Yota Yamada, Arisa Fukuyama, Motoyasu Miyazaki, Yasutaka Sumi, Haruka Fukue, Akio Nakashima, Takayuki Akasaki, Osamu Imakyure
Abstract
Open AccessCetuximab infusion reactions (IRs) can disrupt the continuity of effective treatment. However, there is a lack of standardized practical ward-level strategies to prevent IR recurrence. Herein, we report a single-case observation of a pharmacist-led approach combining H2-receptor antagonist premedication with infusion-time extension in a high-risk patient. A 69-year-old woman with metastatic colorectal cancer (RAS wild-type, microsatellite instability-high, BRAF V600E mutation) receiving encorafenib/binimetinib plus cetuximab developed Grade 2 IR during her first cetuximab infusion (approximately 98 min after initiation). She also exhibited hypoxemia and throat tightness. After discontinuing the infusion, she was treated with oxygen, d-chlorpheniramine, and famotidine, allowing completion at a reduced rate. For rechallenge, the interprofessional team implemented the following pharmacist-proposed optimization: routine H1 antihistamine plus 20 mg of intravenous famotidine and extension of cetuximab infusion to approximately 2 h, alongside standardized nursing surveillance.

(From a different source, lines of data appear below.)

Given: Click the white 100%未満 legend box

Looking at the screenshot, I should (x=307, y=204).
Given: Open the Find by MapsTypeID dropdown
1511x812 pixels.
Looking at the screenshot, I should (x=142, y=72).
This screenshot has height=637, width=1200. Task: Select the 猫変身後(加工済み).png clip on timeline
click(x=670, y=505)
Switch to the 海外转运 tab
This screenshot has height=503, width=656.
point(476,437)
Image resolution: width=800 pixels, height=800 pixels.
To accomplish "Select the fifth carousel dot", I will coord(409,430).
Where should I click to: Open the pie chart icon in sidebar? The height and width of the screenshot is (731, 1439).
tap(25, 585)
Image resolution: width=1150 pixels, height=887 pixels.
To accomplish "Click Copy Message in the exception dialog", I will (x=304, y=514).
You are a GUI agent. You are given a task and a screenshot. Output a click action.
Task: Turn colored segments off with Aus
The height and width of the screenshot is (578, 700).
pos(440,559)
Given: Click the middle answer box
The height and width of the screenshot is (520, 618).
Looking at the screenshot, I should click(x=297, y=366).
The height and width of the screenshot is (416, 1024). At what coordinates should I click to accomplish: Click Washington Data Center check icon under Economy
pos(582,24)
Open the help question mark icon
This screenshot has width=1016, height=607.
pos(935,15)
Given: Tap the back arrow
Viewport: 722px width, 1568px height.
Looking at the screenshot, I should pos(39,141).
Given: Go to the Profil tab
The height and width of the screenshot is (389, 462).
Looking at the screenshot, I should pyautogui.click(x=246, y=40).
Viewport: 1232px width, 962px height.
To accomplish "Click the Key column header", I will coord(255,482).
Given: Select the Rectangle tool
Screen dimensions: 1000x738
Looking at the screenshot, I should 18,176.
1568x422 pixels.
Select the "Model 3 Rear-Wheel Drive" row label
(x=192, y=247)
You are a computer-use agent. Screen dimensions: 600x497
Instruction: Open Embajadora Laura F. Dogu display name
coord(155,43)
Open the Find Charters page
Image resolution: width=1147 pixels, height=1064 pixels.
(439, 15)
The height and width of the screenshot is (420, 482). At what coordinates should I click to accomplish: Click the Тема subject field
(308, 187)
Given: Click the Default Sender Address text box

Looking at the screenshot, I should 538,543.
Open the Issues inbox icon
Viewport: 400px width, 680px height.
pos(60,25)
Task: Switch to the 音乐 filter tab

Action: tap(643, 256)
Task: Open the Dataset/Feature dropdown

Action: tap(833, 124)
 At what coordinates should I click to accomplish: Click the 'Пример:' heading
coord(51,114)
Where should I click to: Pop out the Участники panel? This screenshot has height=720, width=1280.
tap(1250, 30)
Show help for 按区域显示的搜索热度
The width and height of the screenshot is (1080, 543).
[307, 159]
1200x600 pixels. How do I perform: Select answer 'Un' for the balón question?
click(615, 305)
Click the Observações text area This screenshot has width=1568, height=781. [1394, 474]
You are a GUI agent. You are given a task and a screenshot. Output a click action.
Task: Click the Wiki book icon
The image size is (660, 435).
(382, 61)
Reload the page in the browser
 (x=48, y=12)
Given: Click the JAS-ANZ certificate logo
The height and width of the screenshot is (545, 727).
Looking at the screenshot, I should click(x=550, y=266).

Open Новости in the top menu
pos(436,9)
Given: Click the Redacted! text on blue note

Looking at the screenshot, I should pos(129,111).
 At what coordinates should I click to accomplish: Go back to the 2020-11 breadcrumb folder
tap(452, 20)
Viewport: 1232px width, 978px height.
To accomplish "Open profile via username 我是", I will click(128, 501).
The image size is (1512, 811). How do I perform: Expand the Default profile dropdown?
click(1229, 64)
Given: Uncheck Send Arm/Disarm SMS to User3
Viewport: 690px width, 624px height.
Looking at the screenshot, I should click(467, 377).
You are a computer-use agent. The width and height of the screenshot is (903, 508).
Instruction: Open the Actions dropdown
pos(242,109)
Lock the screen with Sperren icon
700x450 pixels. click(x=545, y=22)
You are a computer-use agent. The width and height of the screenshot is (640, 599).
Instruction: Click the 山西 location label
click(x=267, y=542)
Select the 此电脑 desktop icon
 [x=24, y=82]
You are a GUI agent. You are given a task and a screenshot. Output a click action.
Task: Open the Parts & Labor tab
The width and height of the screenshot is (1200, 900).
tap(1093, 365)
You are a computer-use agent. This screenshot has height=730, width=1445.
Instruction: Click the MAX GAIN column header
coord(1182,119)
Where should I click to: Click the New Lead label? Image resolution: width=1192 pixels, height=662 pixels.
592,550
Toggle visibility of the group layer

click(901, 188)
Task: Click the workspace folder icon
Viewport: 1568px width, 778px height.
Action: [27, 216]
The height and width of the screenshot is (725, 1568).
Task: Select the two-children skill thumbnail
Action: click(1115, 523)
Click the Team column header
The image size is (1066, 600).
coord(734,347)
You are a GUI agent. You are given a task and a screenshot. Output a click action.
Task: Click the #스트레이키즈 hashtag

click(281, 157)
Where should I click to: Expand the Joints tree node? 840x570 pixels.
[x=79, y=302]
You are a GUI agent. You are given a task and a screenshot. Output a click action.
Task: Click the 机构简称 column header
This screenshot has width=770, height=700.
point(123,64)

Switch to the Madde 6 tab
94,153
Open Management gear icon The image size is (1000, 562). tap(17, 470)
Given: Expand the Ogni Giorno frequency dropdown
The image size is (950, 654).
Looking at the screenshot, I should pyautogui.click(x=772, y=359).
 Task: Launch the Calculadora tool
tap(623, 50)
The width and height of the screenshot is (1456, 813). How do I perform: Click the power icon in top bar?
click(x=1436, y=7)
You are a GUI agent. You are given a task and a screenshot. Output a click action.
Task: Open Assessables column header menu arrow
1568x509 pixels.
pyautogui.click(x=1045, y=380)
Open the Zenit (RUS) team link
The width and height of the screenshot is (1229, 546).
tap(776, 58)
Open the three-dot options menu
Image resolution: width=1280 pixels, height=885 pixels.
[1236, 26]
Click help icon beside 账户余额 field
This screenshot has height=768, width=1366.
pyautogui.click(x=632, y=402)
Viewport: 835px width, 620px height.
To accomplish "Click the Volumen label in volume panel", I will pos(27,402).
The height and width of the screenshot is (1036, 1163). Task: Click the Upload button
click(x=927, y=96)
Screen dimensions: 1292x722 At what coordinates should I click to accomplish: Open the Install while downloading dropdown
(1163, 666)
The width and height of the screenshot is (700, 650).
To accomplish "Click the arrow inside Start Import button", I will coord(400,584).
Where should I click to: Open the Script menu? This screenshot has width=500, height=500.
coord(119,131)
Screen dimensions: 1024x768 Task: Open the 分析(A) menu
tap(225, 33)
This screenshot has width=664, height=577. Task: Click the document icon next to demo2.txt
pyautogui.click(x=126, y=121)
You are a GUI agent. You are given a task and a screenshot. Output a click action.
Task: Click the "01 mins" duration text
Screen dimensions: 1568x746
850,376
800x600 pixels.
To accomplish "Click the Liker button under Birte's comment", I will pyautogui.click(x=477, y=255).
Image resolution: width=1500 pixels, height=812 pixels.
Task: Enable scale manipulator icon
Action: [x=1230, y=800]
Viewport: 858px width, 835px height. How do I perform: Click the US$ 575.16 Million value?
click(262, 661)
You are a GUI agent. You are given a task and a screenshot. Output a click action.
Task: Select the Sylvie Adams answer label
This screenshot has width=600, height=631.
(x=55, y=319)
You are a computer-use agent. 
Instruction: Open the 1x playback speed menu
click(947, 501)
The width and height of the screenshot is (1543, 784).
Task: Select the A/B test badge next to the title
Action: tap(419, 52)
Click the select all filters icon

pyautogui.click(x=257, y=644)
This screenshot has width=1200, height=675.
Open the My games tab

On the subsequent cycle, 465 mg of cetuximab (250 mg/m²) was administered without recurrence. No airway symptoms occurred. This pragmatic bundle targeted histamine-mediated pathways while tempering mediator release via the slower infusion, aligning with regulatory labeling that prioritizes H1 premedication and rate control yet enabling individualized risk mitigation after previous IRs. A pharmacist-driven checklist that adds H2 blockade and prolongs infusion may enhance safety and preserve treatment intensity in general ward settings where desensitization resources are limited. The generalizability of the findings is limited due to the single-patient design. Prospective validation comparing H1 alone versus combined H1 + H2 premedication, using predefined infusion-rate algorithms, is warranted.